[Stored data entries]
"""

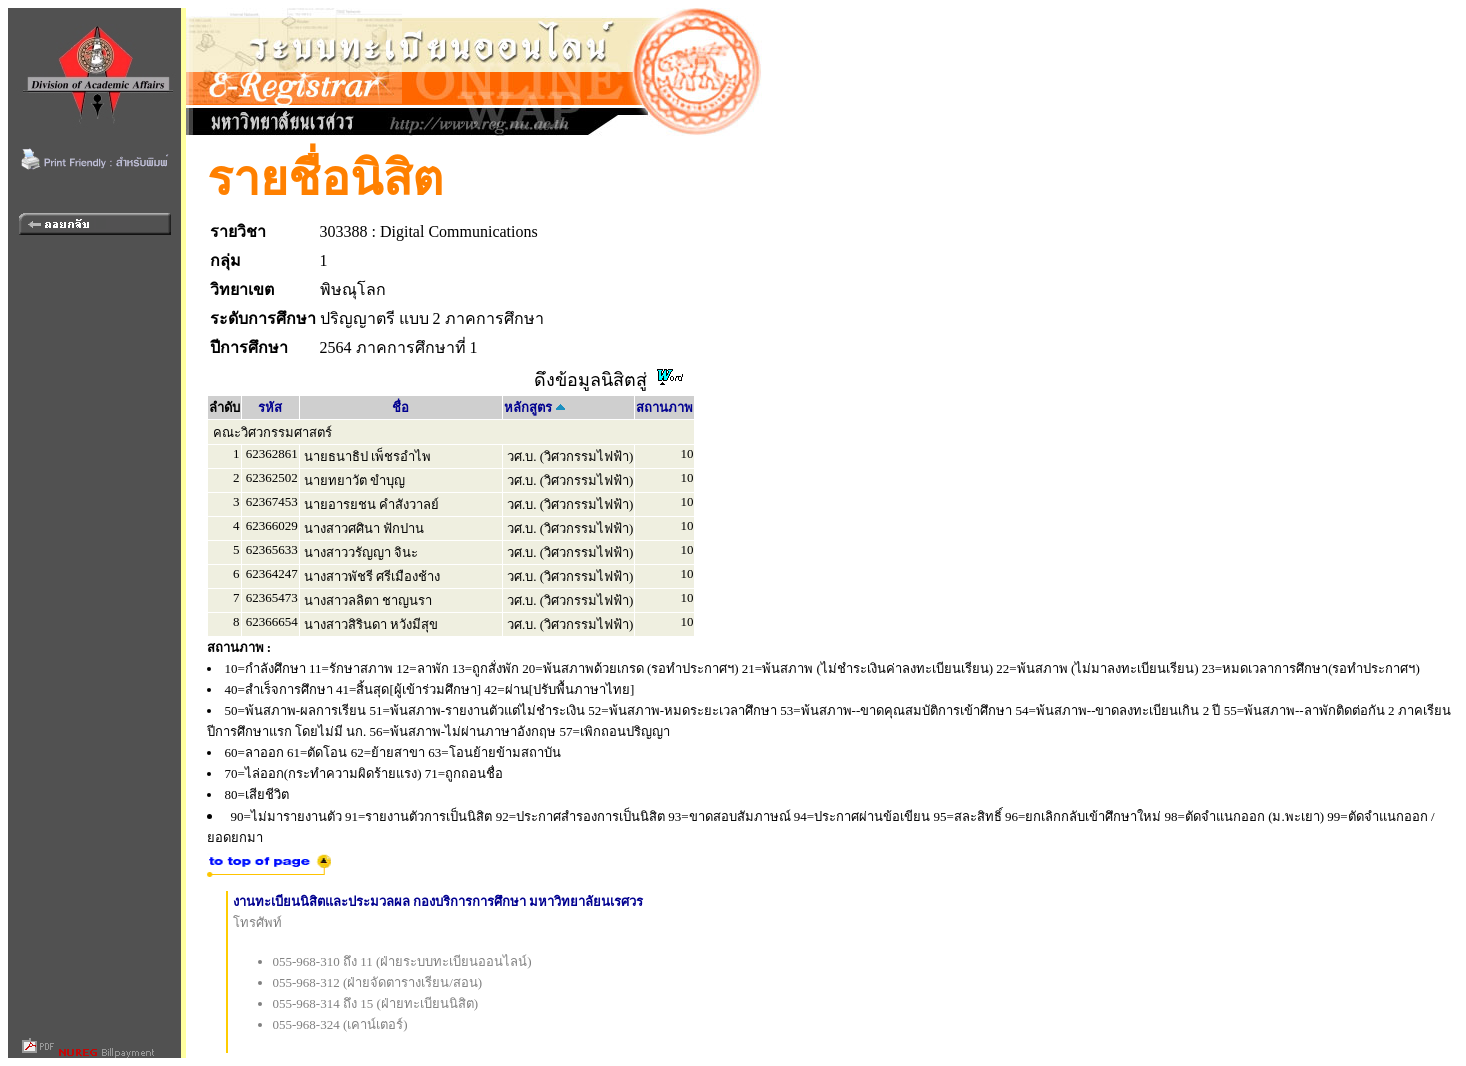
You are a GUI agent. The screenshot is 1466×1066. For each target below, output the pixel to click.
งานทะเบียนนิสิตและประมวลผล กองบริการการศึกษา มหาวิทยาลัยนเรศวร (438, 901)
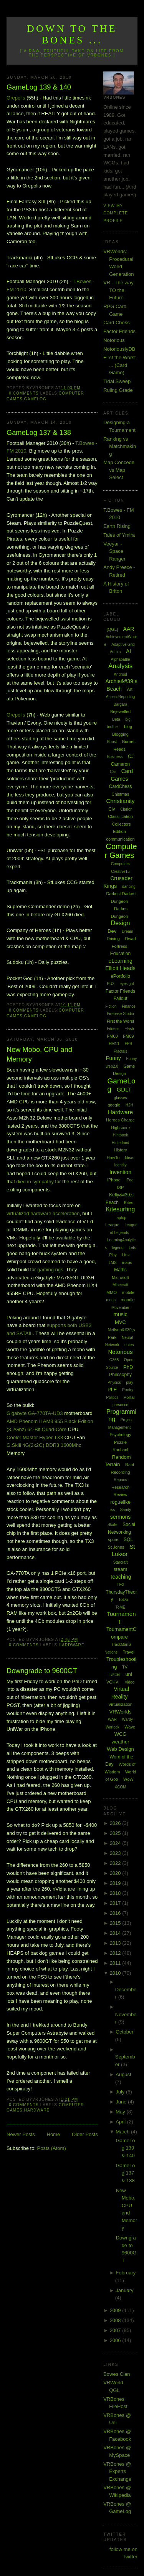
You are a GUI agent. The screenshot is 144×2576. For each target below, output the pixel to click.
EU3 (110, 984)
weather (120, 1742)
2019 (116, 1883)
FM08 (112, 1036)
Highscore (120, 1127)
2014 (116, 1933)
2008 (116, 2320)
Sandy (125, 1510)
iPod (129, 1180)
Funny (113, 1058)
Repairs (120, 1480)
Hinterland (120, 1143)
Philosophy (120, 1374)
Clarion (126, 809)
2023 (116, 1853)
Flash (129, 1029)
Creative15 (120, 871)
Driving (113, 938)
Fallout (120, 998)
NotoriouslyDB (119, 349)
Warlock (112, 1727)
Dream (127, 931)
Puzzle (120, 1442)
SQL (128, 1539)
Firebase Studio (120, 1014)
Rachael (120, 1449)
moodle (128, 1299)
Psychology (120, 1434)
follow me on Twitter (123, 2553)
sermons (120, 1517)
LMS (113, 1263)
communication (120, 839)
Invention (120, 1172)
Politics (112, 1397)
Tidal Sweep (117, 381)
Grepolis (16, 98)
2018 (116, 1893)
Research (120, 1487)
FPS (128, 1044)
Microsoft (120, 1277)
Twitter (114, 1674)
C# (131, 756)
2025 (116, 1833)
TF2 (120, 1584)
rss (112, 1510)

"""
"""

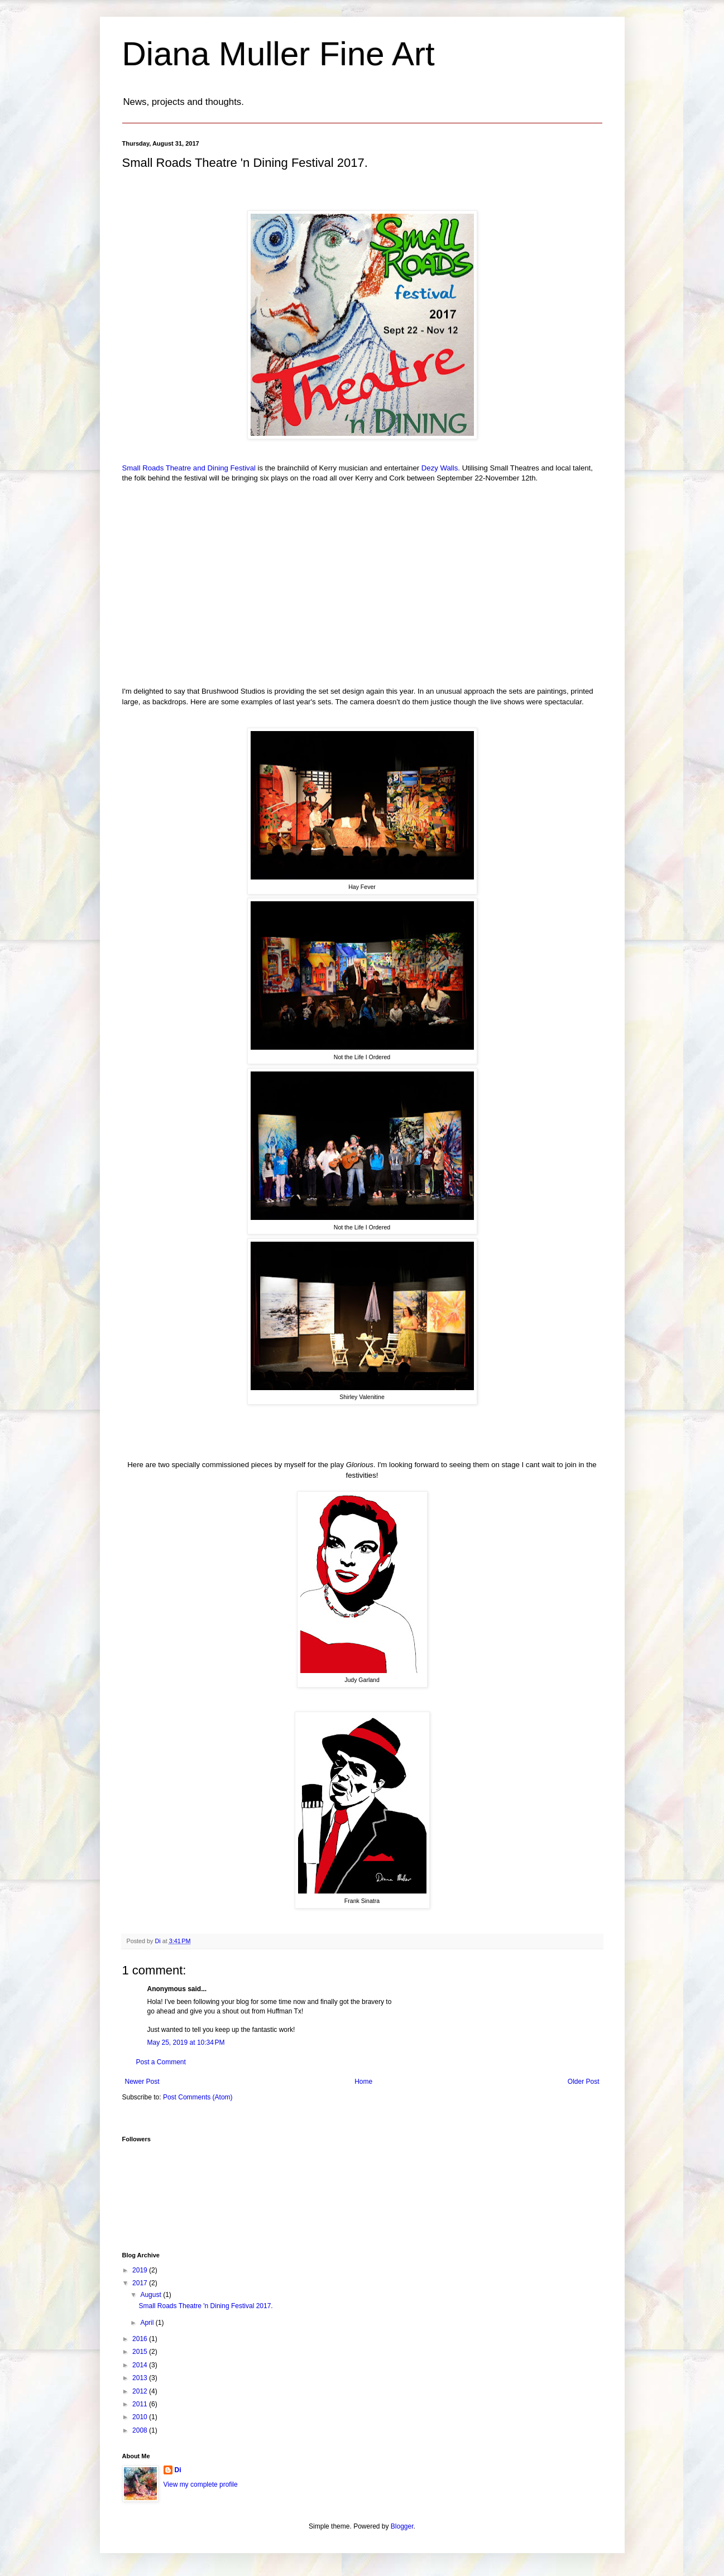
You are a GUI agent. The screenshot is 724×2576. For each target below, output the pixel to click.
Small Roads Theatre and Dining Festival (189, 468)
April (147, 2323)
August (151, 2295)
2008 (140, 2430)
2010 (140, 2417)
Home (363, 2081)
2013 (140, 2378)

"""

Recast the items as a Markdown table with the columns No. and Line, giving each row a number and leaving out blank lines. Begin at the line that has "moodle (128, 1299)" and stop after the line that has "TF2 (120, 1584)".

● The response:
| No. | Line |
|---|---|
| 1 | moodle (128, 1299) |
| 2 | Psychology (120, 1434) |
| 3 | follow me on Twitter (123, 2553) |
| 4 | sermons (120, 1517) |
| 5 | LMS (113, 1263) |
| 6 | communication (120, 839) |
| 7 | Invention (120, 1172) |
| 8 | Politics (112, 1397) |
| 9 | Tidal Sweep (117, 381) |
| 10 | Grepolis (16, 98) |
| 11 | 2018 (116, 1893) |
| 12 | Research (120, 1487) |
| 13 | FPS (128, 1044) |
| 14 | Microsoft (120, 1277) |
| 15 | Twitter (114, 1674) |
| 16 | C# (131, 756) |
| 17 | 2025 (116, 1833) |
| 18 | TF2 (120, 1584) |